After WWII, several American companies attempted to build a small economical car for the American market. Most of them were short lived, their names not even remembered now.
One such company was the BOBBI Motor Corporation, set up in 1945 by S. A. Williams in San Diego, California to produce the BOBBI-KAR. But financial difficulties forced BOBBI to relocate in Birmingham, Alabama as the BOBBI Motorcar Corporation.
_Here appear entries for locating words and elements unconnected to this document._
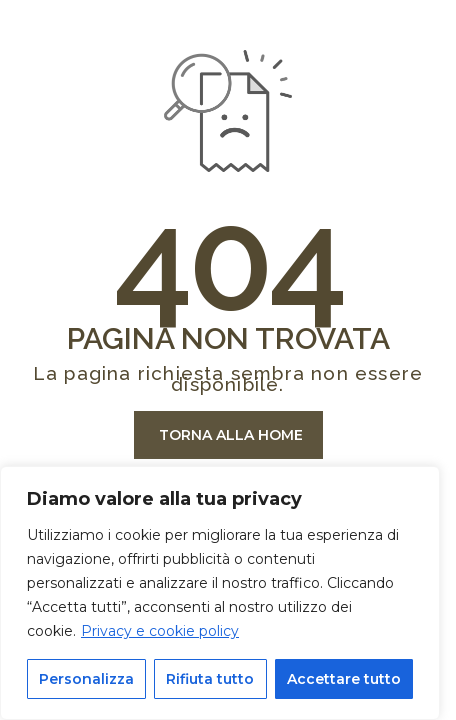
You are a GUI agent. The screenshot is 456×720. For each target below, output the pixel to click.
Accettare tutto (344, 679)
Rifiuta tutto (210, 679)
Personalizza (86, 679)
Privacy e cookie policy (160, 631)
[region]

Here, the company was taken over by George D. Keller, a former sales vice president of Studebaker, to be renamed George D. Keller Motors Corporation of
Most of the unique features of the BOBBI-KAR were retained, such as the independent suspension that had torsion bars bonded in rubber, but Keller re-designed the body styling to make it more conventional. The cars were fitted with 2.6 litre, 4 cylinder 'Continental' or 'Hercules' engines and were available in two series, the 'Chief' and the 'Super Chief', each of them having an unusual three model range. This was comprised of a front engined 5 seater saloon, a front engined station wagon and a rear engined 3 seater convertible.
Production was envisaged of 6,000 cars per month and a network of 1,500 dealers, but George Keller died suddenly of a heart attack after only 18 cars had been built.
A Belgian Industrialist named Poelemans, founder of Montages Automobiles PLM of Merksen, Antwerp, took over the design and a few Keller designed station wagons were made between 1953 and 1954. But the venture was again unsuccessful and production stopped in 1954.